Assignment - An exact copy of the entries is required, with every image omitted.

━━━ Data section

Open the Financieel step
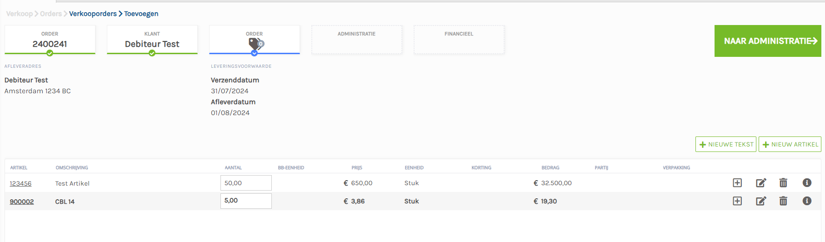The image size is (825, 242). click(x=459, y=40)
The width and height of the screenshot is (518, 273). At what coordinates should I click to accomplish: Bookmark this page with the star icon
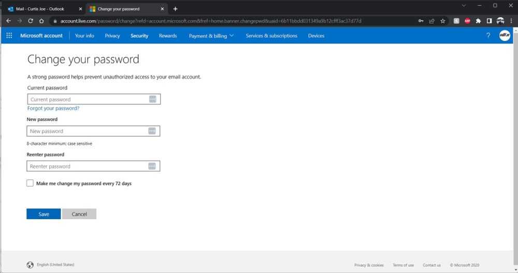[443, 21]
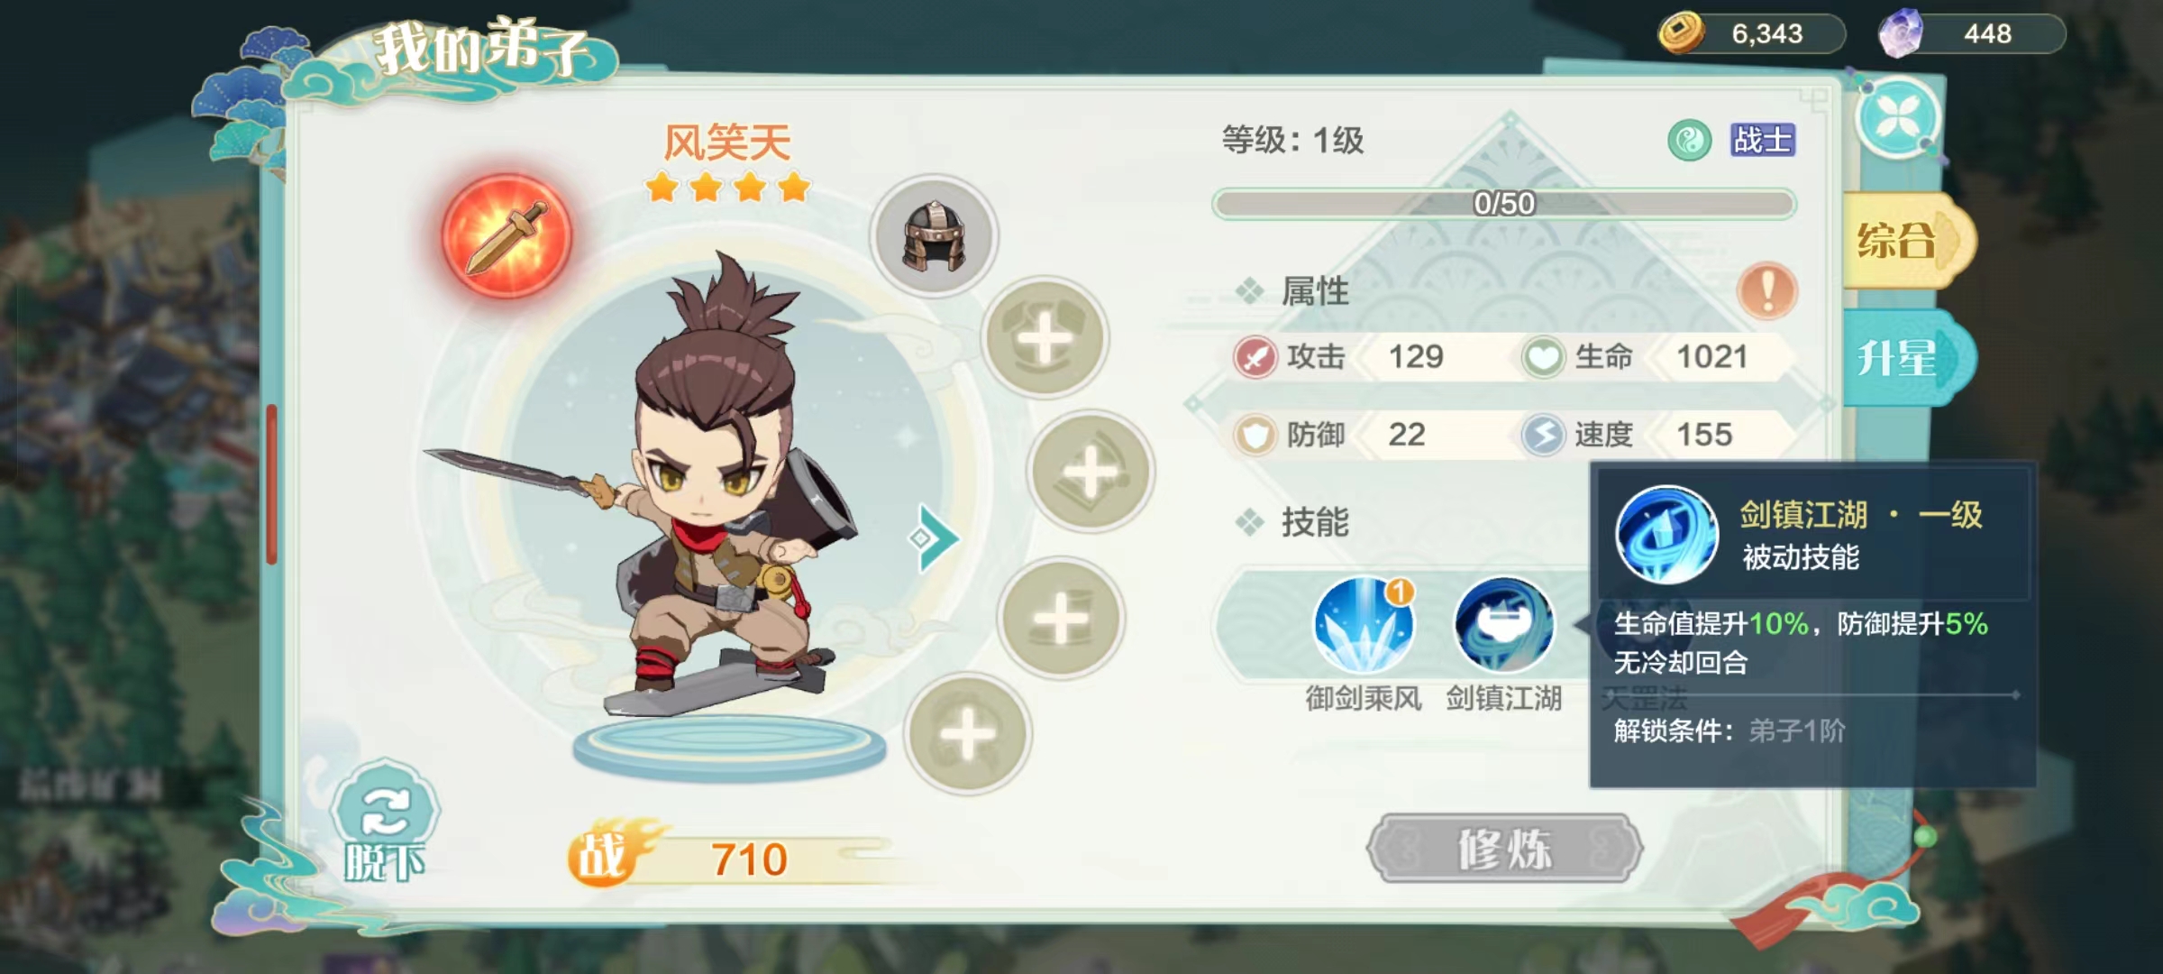2163x974 pixels.
Task: Click the gold coin currency icon
Action: click(1681, 32)
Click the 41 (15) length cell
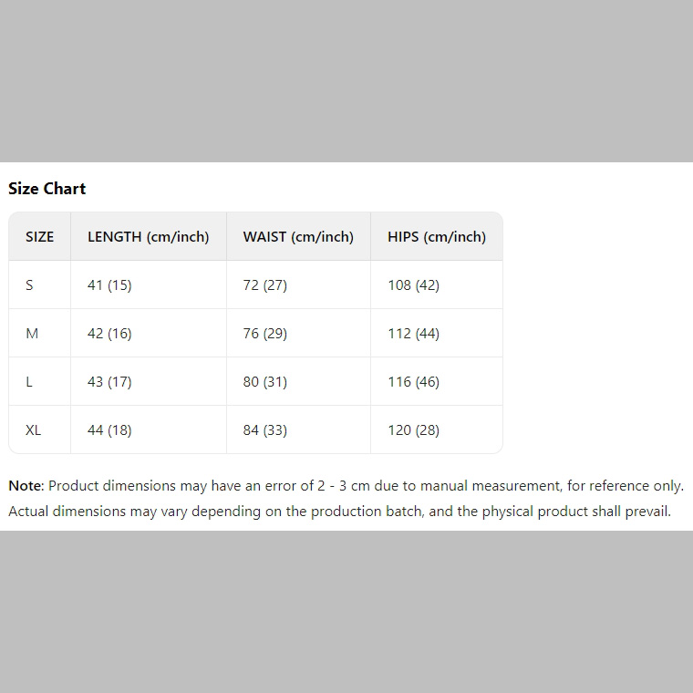This screenshot has height=693, width=693. click(109, 285)
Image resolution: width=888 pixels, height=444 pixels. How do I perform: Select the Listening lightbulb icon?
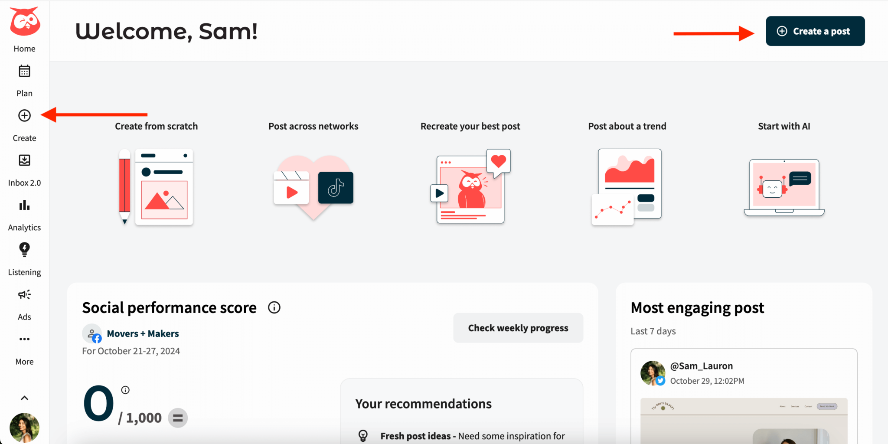click(24, 250)
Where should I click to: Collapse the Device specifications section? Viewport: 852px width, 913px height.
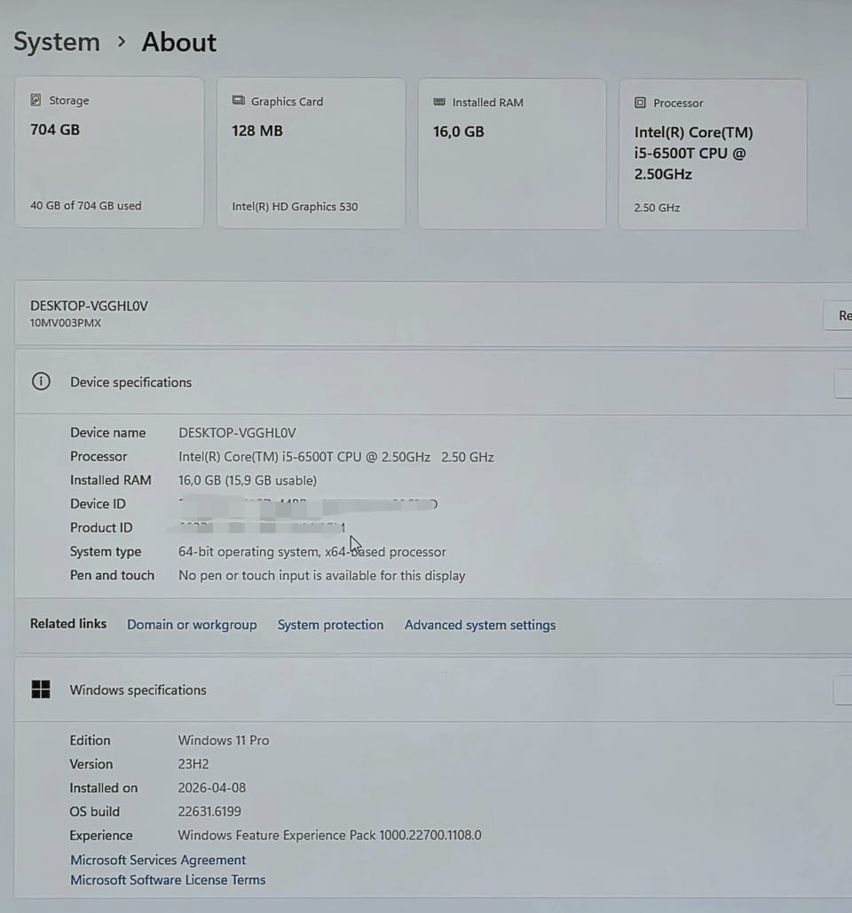(x=843, y=383)
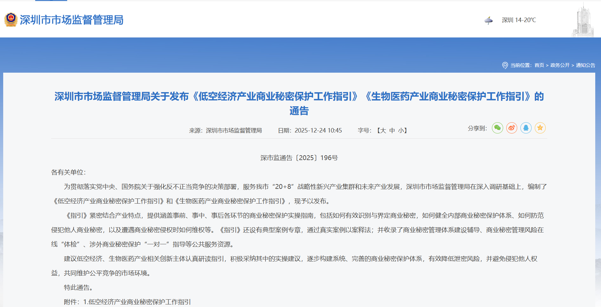
Task: Open 通知公告 breadcrumb link
Action: [x=585, y=65]
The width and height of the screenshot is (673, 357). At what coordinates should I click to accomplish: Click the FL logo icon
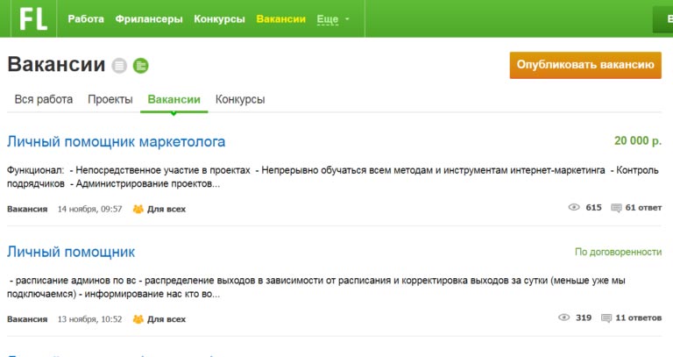click(x=34, y=19)
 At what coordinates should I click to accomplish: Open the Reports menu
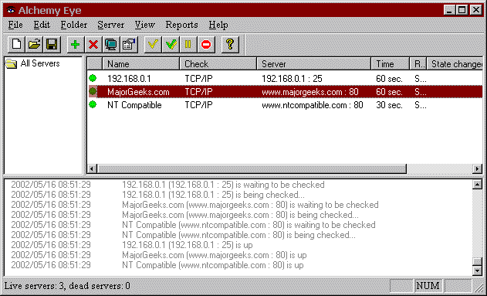(181, 25)
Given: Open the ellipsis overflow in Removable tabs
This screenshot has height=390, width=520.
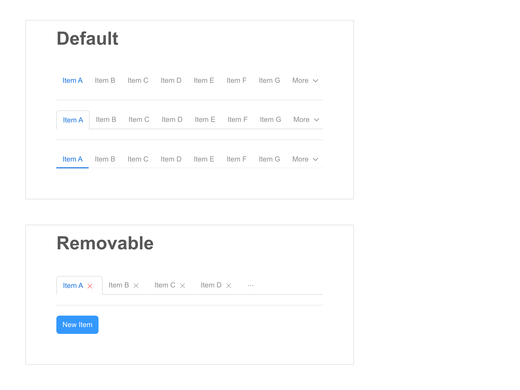Looking at the screenshot, I should (x=251, y=286).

━━━━━━

Output for this exercise -
Open the Financieel step
The image size is (825, 242). click(x=459, y=40)
The width and height of the screenshot is (518, 273). At what coordinates should I click to accomplish: Bookmark this page with the star icon
[443, 21]
2163x974 pixels.
Task: Click the gold coin currency icon
Action: click(1681, 32)
Click the 41 (15) length cell
This screenshot has height=693, width=693. click(109, 285)
Image resolution: width=888 pixels, height=444 pixels. How do I perform: Select the Listening lightbulb icon?
click(24, 250)
Where should I click to: Collapse the Device specifications section? Viewport: 852px width, 913px height.
(x=843, y=383)
Task: Open 通知公告 breadcrumb link
Action: [x=585, y=65]
The width and height of the screenshot is (673, 357). At what coordinates should I click to accomplish: Click the FL logo icon
click(x=34, y=19)
 At what coordinates should I click to accomplish: Open the Reports menu
(181, 25)
Given: Open the ellipsis overflow in Removable tabs
This screenshot has height=390, width=520.
Looking at the screenshot, I should (x=251, y=286).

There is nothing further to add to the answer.